Submitted by Eli_Meir on Tue, 03/17/2009 - 23:32.

We regularly do research studies on teaching biology to college students. It's an integral part of our mission to develop better teaching tools. When we started doing these studies, we (along with most education researchers) were relatively lax about any regulations involved in conducting such research. We asked (and still do) permission from each student before including them in a study, and assumed if they said 'yes' then everything was OK. After all, these college students are adults who can decide for themselves whether to let us ask them about their biology knowledge.
Later, we started applying for institutional review board ("IRB") approval for our studies from the board at MIT, where we have a lot of collaborations. The IRB hurdle is a federally mandated process meant to protect people from having research conducted on them that could be dangerous to them in some way. It's a noble goal, but a bit irrelevant for most educational research, and that's recognized by an exemption given to many educational studies. The exemption, however, is at the discretion of the review board you apply to. You must fill out forms just to ask for the exemption, so there is inevitably some paperwork involved.

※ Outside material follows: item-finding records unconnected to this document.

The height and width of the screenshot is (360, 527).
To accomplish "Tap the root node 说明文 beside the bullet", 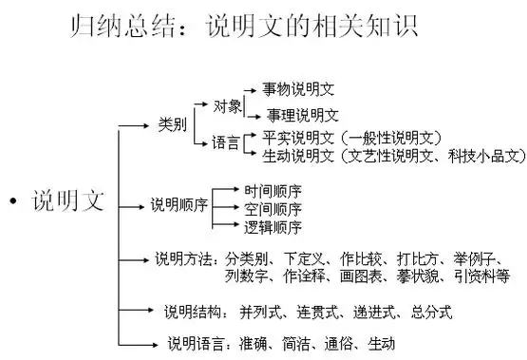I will (69, 200).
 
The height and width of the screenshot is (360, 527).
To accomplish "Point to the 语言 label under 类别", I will (226, 143).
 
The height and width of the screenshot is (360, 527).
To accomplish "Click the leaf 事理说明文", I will (302, 115).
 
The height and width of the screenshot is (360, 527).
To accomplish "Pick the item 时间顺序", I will (273, 189).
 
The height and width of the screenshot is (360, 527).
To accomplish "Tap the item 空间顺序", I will (273, 208).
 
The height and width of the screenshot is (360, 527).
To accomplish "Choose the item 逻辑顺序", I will (273, 227).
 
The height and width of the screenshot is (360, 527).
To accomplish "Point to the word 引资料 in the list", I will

When we had to do this paperwork once, at a single school (MIT in our case) to cover our study, it was an annoyance, but not a major roadblock. In our latest rounds of studies, though, the regulatory hurdles have gone way up. We like to do each of our studies with many students from an array of schools. That gives us statistically meaningful results that apply to a diverse student body. Recently, instead of a single approval from one review board, we have been asked to add approvals from every single school where we recruit a class for a study. So for instance, if we ask professor X at school A to use a new lab we've written and collect pre- and post-tests for us, we first have to go to the IRB at school A, submit a bunch of paperwork, have the professor get trained, get lots of signatures, and then hope all of that goes smoothly so we can do our study. It can take 5-15 hours per school just to fill out the paperwork on our end, not to mention the professor's time and any back and forth with the review board. Needless to say, this is a huge time sink and expense, and also turns off a lot of professors that would otherwise be eager to help us.
A
recent commentary in Nature discusses the same problem in medical research, where there are also apparently many studies that have minimal risks for patients yet get stuck on human subjects regulations. They claim that "at least half of institutional review board costs are devoted to evaluating minimal-risk research". So I guess this is a general problem, but in our college biology education subfield, it especially rankles me for another reason. I can see the need for some outsider to review study design just to make sure that there are no hidden aspects that could harm the subjects. But once there is a single review, I feel it is not only wasteful, but also disrespectful to students as adult decision makers to require additional reviews. It's hard to see how studying whether a student is learning some topic in biology adds any substantial risk to that students' life. And these students are adults. They can make their own decisions about participating in a study. Yet the process as it is set up now turns each university into a nanny for its students, who are not allowed to say for themselves whether they are willing to participate, but must first get approval from some bureaucracy. In the land of the free, there's something wrong with that.